Another study published earlier this month in JAMA found that women hospital patients are significantly more likely to experience diagnostic errors compared to men. Analyzing over 5 million hospital cases, researchers found a 7% higher likelihood of missed or delayed diagnosis among women compared to similar matched cases with men. This equals over 30,000 more diagnostic errors per year for women.
| Gender Disparities in Rates of Diagnostic Errors |
| Women | 7% higher |
“The numbers here are troubling, especially considering how often women seek health care,” said lead study author Dr.Ashley Weimer from the Cedars-Sinai Medical Center. “This demands further exploration to understand why this type of harm is happening more often in women, so it can be stopped.”
Preventing Diagnostic Errors Requires System-Level Changes
In response to these concerning findings on the prevalence of diagnostic errors and related disparities in US hospitals, many patient safety experts are calling for major improvements in medical training, diagnostic tools, teamwork, and healthcare technology systems.
“Diagnostic errors are complex and solving this crisis requires a multifaceted approach focused on the entire sociotechnical system,” said Dr. Hardeep Singh, chief of health policy and quality at the Houston VA Medical Center.

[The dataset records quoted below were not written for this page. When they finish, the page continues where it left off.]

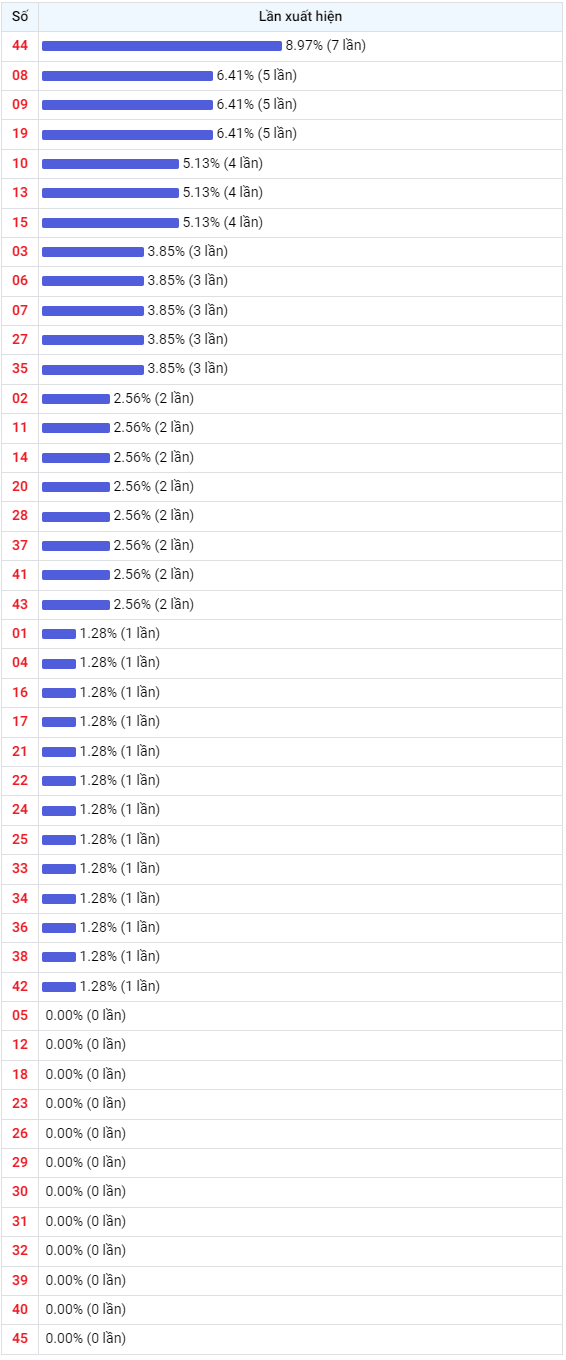Select number 08 row label
566x1360 pixels.
click(x=20, y=75)
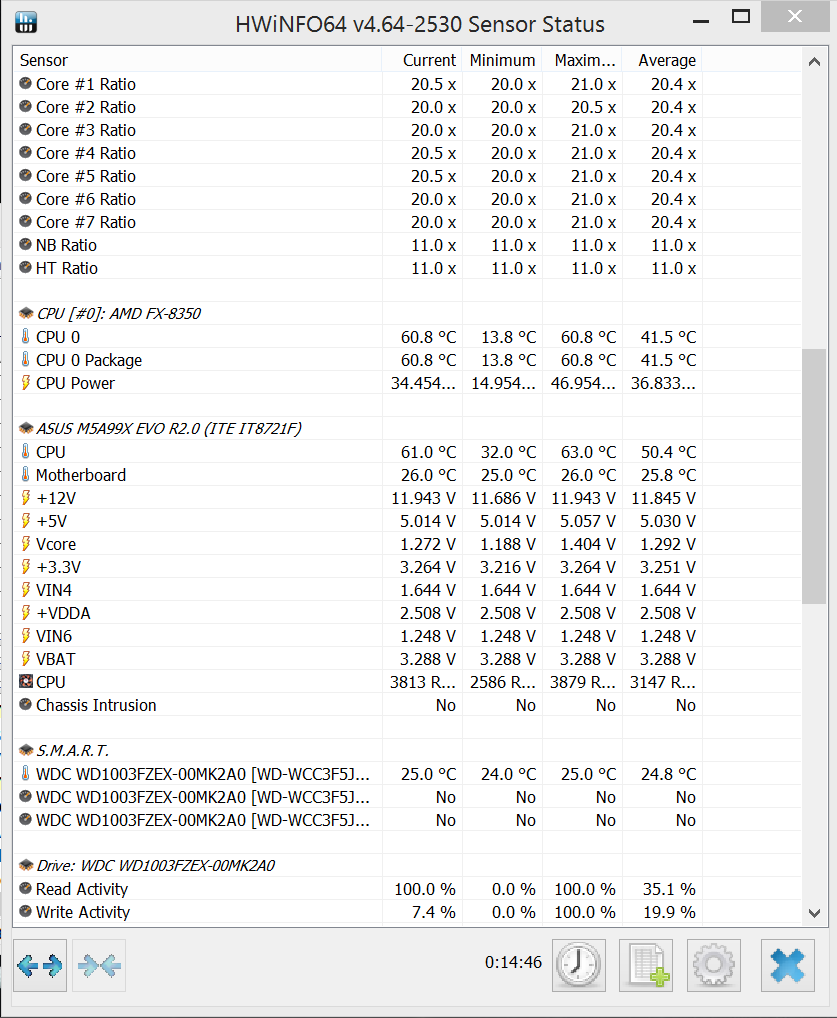Viewport: 837px width, 1018px height.
Task: Start logging sensors to file
Action: (x=646, y=965)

Some key recommendations emerging include:
- Enhanced medical education and training focused on clinical reasoning, diagnostic challenges, and bias reduction
- Reducing clinician burnout and workloads
- Improved teamwork and communication among clinicians
- Wider adoption of diagnostic decision support tools and AI systems
- Policy changes to incentivize diagnostic safety improvements
“This is a solvable problem,” said Dr. Newman-Toker regarding diagnostic errors. “We know the types of vulnerabilities in our diagnostic processes, and we have solutions that can directly target these vulnerabilities. What has been lacking is the motivation and urgency to implement these solutions. These sobering data should be that motivation.”
Researchers emphasize that hospitals and policy makers need to act quickly to address this patient safety crisis, as diagnostic errors continue to result in a large number of preventable deaths and disability across the country. They warn that inaction will perpetuate these inequities and safety gaps for years to come.
Outlook: Pressure Mounting for Reform
With alarming new data continuing to emerge on the prevalence of diagnostic errors and related disparities, pressure is mounting for substantial reforms aimed at improving diagnosis and reducing preventable patient harm.
Medical societies, policy experts, patient advocates and government agencies are increasingly speaking out on the need for transformative changes in how diagnoses are performed in our hospitals. Key lawmakers are also getting involved, with bipartisan legislation expected to be introduced in 2024 aimed at making diagnostic safety a national priority.
“The human toll of diagnostic errors is enormous — over 100,000 patients dying each year – and the data shows it disproportionately impacts minorities and vulnerable groups,” said Rep. Michael Burgess (R-Texas), co-chair of the Congressional Diagnostic Error Caucus. “We have a responsibility to come together and fix our diagnostic processes to prevent these tragic outcomes.”
While reform won’t happen overnight, the growing spotlight on this patient safety crisis is seen as a pivotal first step toward largescale improvements in diagnostic care and safety over the next decade. Researchers are optimistic that with sustained leadership, attention, and resources, dramatic progress can be achieved.
“We are confident that ten years from now, we’ll look back and be stunned at just how unsafe our diagnostic systems used to be,” said Dr. Newman-Toker. “And we’ll celebrate the reforms that addressed these vulnerabilities and safer diagnostic care for all.”